Published: January 2011
Copy: My own
Seventeen-year-old Amy joins her parents as frozen cargo aboard the vast spaceship Godspeed and expects to awaken on a new planet, three hundred years in the future. Never could she have known that her frozen slumber would come to an end fifty years too soon and that she would be thrust into the brave new world of a spaceship that lives by its own rules.
Amy quickly realizes that her awakening was no mere computer malfunction. Someone-one of the few thousand inhabitants of the spaceship-tried to kill her. And if Amy doesn't do something soon, her parents will be next.
Now Amy must race to unlock Godspeed's hidden secrets. But out of her list of murder suspects, there's only one who matters: Elder, the future leader of the ship and the love she could never have seen coming.
What an incredibly thought-provoking book. I really enjoyed reading Across the Universe. It was different. It's a science fiction/dystopian/coming-of-age hybrid, that manages to cover the best of each genre and meld them together into a taut, intriguing story that captures the imagination and takes the reader on a ride across the stars.
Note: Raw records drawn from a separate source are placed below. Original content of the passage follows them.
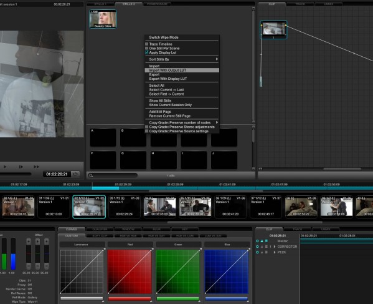The image size is (373, 304).
Task: Select the node thumbnail in the node graph
Action: (273, 29)
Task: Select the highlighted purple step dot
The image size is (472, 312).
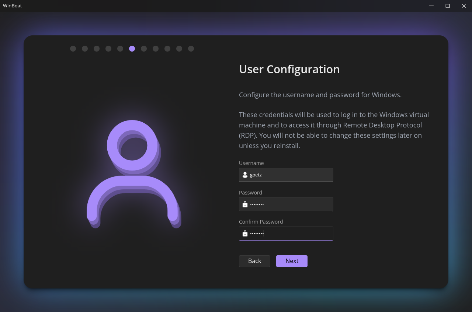Action: click(x=132, y=49)
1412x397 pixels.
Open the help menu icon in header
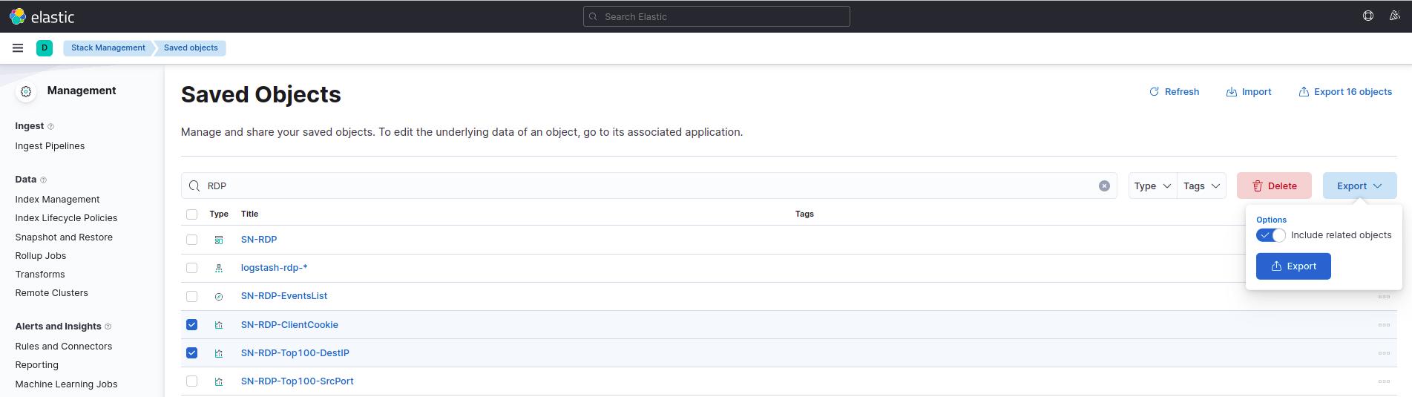1368,16
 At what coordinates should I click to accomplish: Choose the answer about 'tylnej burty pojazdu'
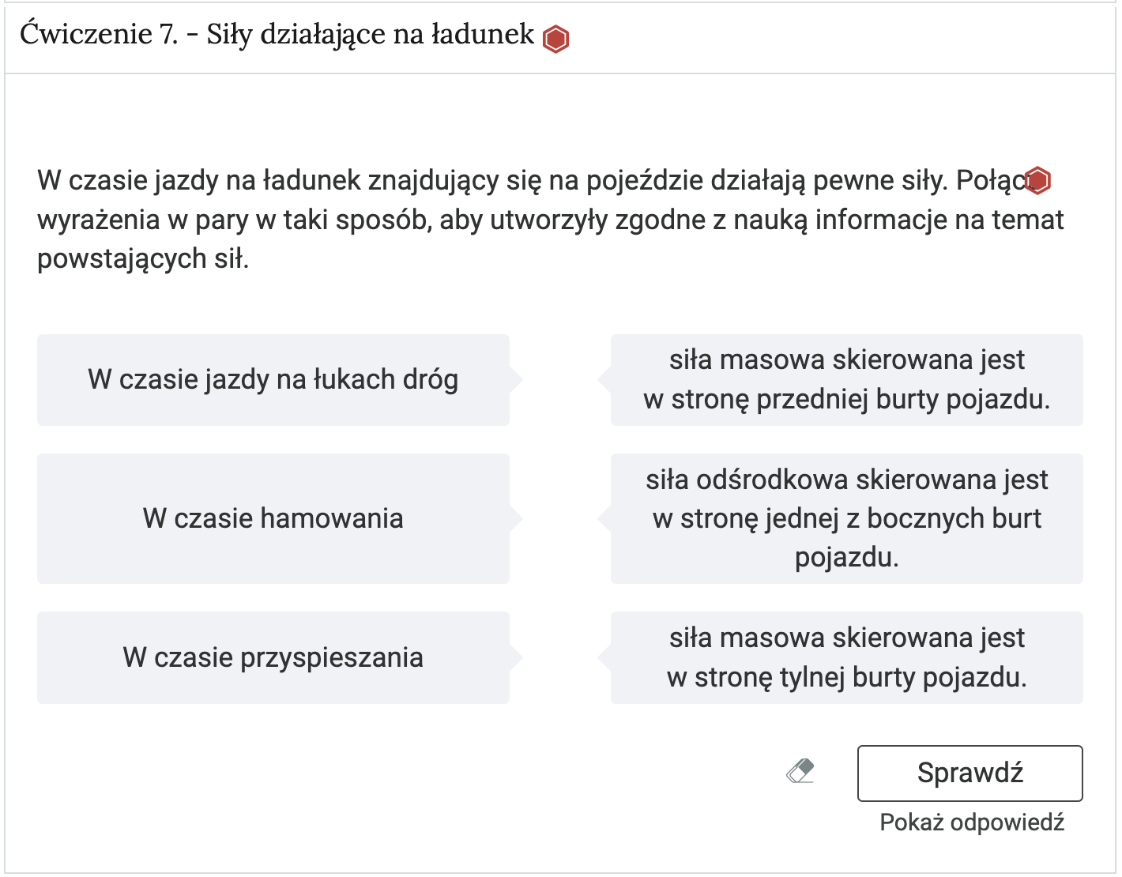click(x=847, y=658)
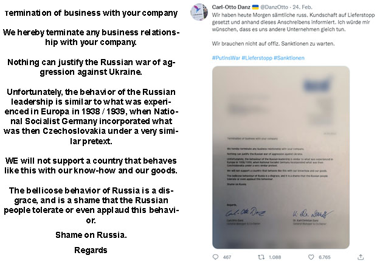Open the share upload icon
The image size is (377, 261).
(361, 257)
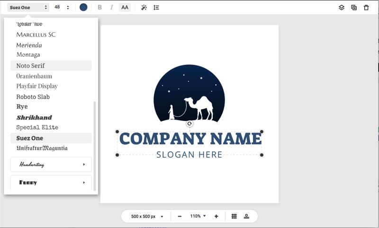Toggle the grid overlay on canvas
The width and height of the screenshot is (379, 228).
(234, 216)
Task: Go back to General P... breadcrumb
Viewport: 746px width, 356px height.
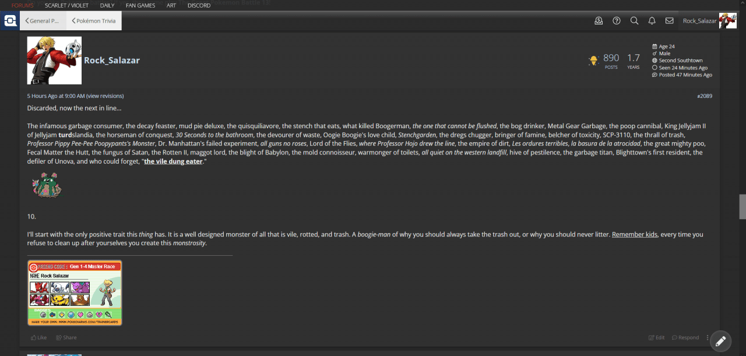Action: pyautogui.click(x=42, y=21)
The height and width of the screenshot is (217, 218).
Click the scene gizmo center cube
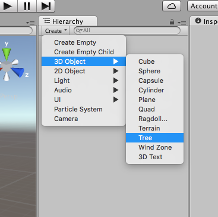click(6, 67)
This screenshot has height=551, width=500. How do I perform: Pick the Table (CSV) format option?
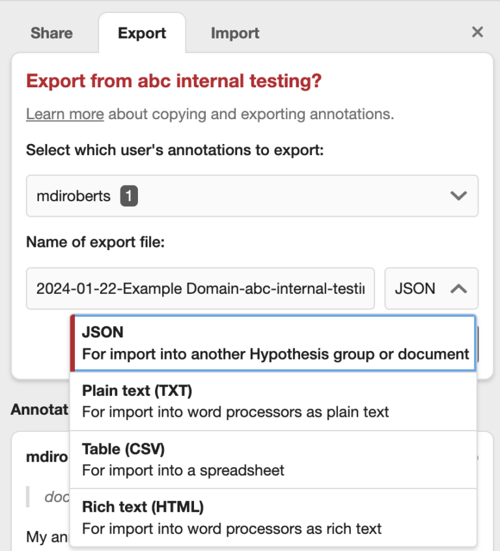(x=273, y=459)
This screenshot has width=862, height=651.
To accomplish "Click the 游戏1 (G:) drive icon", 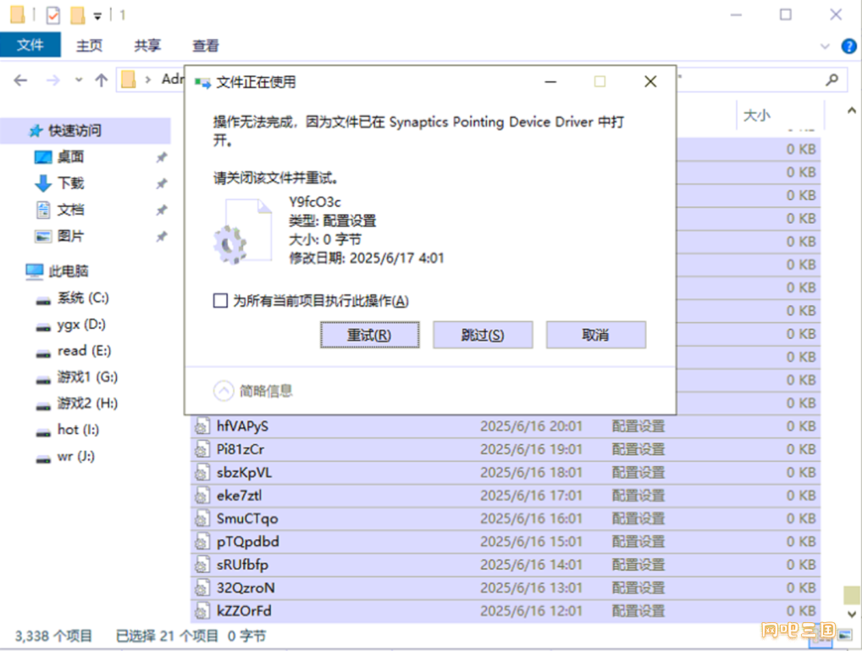I will click(x=43, y=377).
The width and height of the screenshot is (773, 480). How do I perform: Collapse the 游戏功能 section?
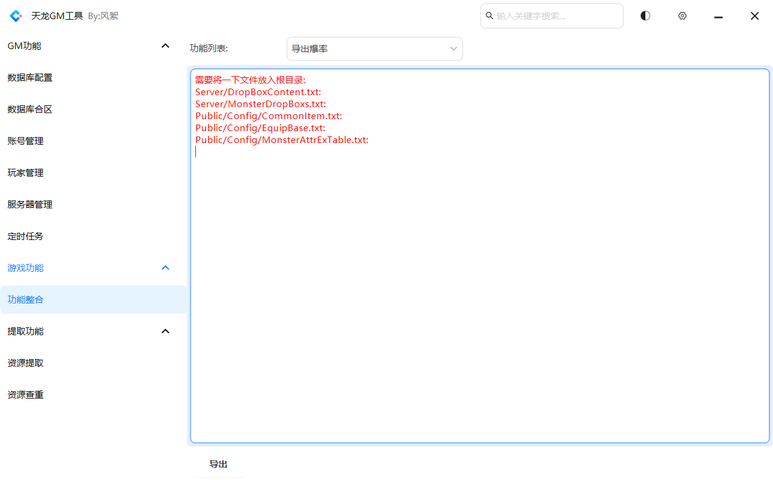tap(165, 268)
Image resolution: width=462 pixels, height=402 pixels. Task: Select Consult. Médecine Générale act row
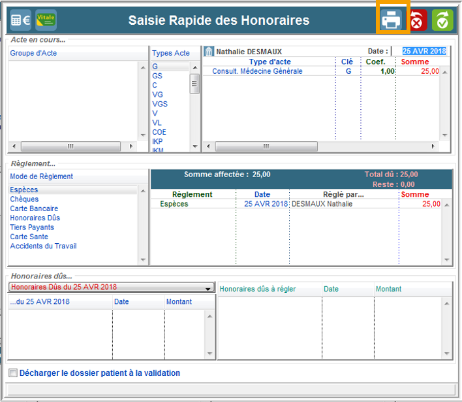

I found that Amy and Elder were very easy to relate to. Their reactions and emotions seemed real and believable, which is quite a feat, considering the story is set an unidentified number of years in the future and takes place entirely on board a space ship. What fascinated me about the story was its underlying message about the dangers of drug abuse and gene manipulation, and also the nod to cloning and euthenasia.
My interpretation of the story is the message that it's ok to be yourself. We don't have to follow like sheep - it's ok to question and expect answers. We may not always get the answers that we want, but that's ok too.
"I force myself into the picture of calm. If I have learned one thing from Eldest today, it is this: Losing my temper will make me look foolish and childish. Instead, I speak slowly, calmly, and clearly, as if I were explaining something very simple. " I have begun to look for the information that you have refused to teach me. I am supposed to be the Eldest one day. If you don't tell me what to do or what I need to know to rule, then I'll just figure it out another way. If you're going to stand there and be mad at me for looking for answers to these question, then you have only yourself to blame; it's your job to teach me these things first."' (page 316)
Words to live by, perhaps. Ultimately, Across the Universe was a fascinating, intriguing book that explored the possibilities of 'what might happen' if we ever venture out into the stars. I loved it and hope you do to.